Feeling overwhelmed, lonely and unable to find appropriate help for her child at his school, Jennie Garris found a connection with Decoding Dyslexia, an organization that has pushed for mandatory school screening for the learning disability.

Garris, the mother of four boys, was at the State House Thursday with other members of the national organization to celebrate passage of legislation that requires an annual screening between kindergarten and second grade. Gov. Henry McMaster signed the bill in May.

Garris said before her son’s diagnosis one teacher thought her boy was an attention seeker who disrupted class.  

“This is something that has to change as South Carolina is a state that we’re not doing a good job recognizing screening what dyslexia is and teaching our teachers what dyslexia is,” Garris said. Dyslexia is a disorder that makes it difficult to read or interpret words, letters, and other symbols, but that does not affect general intelligence. 

The community relationship Garris established with Decoding Dyslexia became even greater after finding out at age 40 she was also dyslexic. Finally, the pieces to her once complicated puzzle fit.

As they waited for McMaster to join the celebration, Karen Smith, one of Decoding Dyslexia’s state leaders, talked about a similar journey to diagnose her three sons. Smith connected with other parents on Facebook.

“I felt alone dealing with my problem and alone with the ideas of how to solve dyslexia because it wasn’t being recognized yet in the school,” said Smith.

The legislation calls for dyslexia screenings for dyslexia for students in kindergarten through 2nd grade who are experiencing academic and/or social-emotional difficulties.

With the passage of the bill, “I knew there wouldn’t be children falling through the cracks, unidentified with dyslexia and just being looked at as lazy or slow,” said Smith. But most importantly she wants to hold our schools accountable to the law of screening children for dyslexia.

After working in schools in South Carolina and other states, Jessica Albrecht said she realized dyslexia is an issue that the entire country is behind on.

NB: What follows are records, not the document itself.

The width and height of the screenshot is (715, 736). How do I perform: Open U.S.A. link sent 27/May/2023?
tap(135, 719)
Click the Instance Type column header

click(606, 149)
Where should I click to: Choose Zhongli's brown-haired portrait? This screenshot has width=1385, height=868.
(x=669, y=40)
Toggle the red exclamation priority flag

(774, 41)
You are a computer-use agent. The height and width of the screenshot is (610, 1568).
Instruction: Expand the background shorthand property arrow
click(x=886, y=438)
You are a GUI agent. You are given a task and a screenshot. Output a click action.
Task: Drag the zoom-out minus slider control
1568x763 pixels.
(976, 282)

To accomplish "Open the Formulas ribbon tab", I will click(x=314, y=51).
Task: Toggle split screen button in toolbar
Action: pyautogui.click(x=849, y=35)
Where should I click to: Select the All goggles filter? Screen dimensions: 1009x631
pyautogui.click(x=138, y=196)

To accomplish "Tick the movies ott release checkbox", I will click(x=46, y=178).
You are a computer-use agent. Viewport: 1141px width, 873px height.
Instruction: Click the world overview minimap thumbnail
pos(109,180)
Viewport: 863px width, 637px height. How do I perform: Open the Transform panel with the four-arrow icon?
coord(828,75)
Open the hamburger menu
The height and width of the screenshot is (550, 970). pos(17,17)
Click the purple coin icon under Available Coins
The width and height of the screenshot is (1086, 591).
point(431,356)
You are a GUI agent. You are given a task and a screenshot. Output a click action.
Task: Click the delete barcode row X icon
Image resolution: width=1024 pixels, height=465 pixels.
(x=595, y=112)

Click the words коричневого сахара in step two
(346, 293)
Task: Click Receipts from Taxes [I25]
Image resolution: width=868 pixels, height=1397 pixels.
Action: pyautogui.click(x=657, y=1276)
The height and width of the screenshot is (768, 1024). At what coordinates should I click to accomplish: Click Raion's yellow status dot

“I believe this is a very good step, but on some level,  this is only a baby step,” said Albrecht, the mother of a dyslexic daughter.

While tutoring her friends’ children, she at first didn’t understand why she couldn’t help in the way she wanted. At a friend’s urging, she began to read more deeply about the learning disability that makes decoding language a problem.

Parents often expect schools to recognize signs that their child is struggling, but too often receive a mis-diagnosis, she said.

“Dyslexia is more common than they think and it’s not what they think. It’s more than just confusing your b’s and d’s,” said Albrecht.


Members of the parent grassroots organization profit Decoding Dyslexia wear red shirts to celebrate passage of legislation that would require mandatory screening in schools for the learning disability.

Karen Smith, one of many state leaders of Decoding Dyslexia in South Carolina, was first inspired to join the national movement because her children have dyslexia.

Jessica Albrecht, a former tutor who helped students with dyslexia, says too often schools fail to understand the learning disability.

Jennie Garris, the mother of two dyslexic children, hopes legislation requiring mandatory school screening for the learning disability, is the first step to many more changes.